• Exercise aim: Below are records; copy every line in them that holds the word "agent".

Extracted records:
::::

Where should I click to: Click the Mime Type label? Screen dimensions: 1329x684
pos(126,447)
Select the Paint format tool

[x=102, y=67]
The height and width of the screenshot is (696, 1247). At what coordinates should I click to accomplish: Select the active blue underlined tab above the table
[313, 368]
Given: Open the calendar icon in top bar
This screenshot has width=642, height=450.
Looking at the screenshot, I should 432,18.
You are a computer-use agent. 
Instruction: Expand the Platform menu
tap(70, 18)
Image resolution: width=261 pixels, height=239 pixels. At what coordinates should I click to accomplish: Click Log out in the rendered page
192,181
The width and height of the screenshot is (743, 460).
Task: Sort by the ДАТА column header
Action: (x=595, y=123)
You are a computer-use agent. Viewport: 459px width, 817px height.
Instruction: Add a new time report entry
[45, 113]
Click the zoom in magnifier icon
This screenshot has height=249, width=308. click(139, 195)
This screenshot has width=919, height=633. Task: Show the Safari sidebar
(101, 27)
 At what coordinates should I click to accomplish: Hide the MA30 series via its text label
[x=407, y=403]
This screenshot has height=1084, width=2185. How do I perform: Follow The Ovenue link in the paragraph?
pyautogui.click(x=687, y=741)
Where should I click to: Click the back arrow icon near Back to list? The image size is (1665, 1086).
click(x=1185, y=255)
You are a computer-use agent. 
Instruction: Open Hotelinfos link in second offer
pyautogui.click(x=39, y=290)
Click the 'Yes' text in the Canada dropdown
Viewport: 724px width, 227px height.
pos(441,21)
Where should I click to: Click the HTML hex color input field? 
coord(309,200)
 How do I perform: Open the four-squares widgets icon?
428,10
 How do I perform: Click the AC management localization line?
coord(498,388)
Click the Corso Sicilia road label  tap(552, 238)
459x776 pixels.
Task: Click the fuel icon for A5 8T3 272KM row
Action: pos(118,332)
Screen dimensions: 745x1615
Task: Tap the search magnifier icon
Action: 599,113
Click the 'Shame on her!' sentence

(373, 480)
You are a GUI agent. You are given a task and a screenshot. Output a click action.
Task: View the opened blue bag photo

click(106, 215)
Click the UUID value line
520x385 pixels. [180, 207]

::::

• Result of the exercise:
You are a computer-use agent. 
You are a computer-use agent. Viewport: 459px width, 817px height.
You are a computer-use agent. 
You are a GUI agent. You are given a task and a screenshot. Output a click action.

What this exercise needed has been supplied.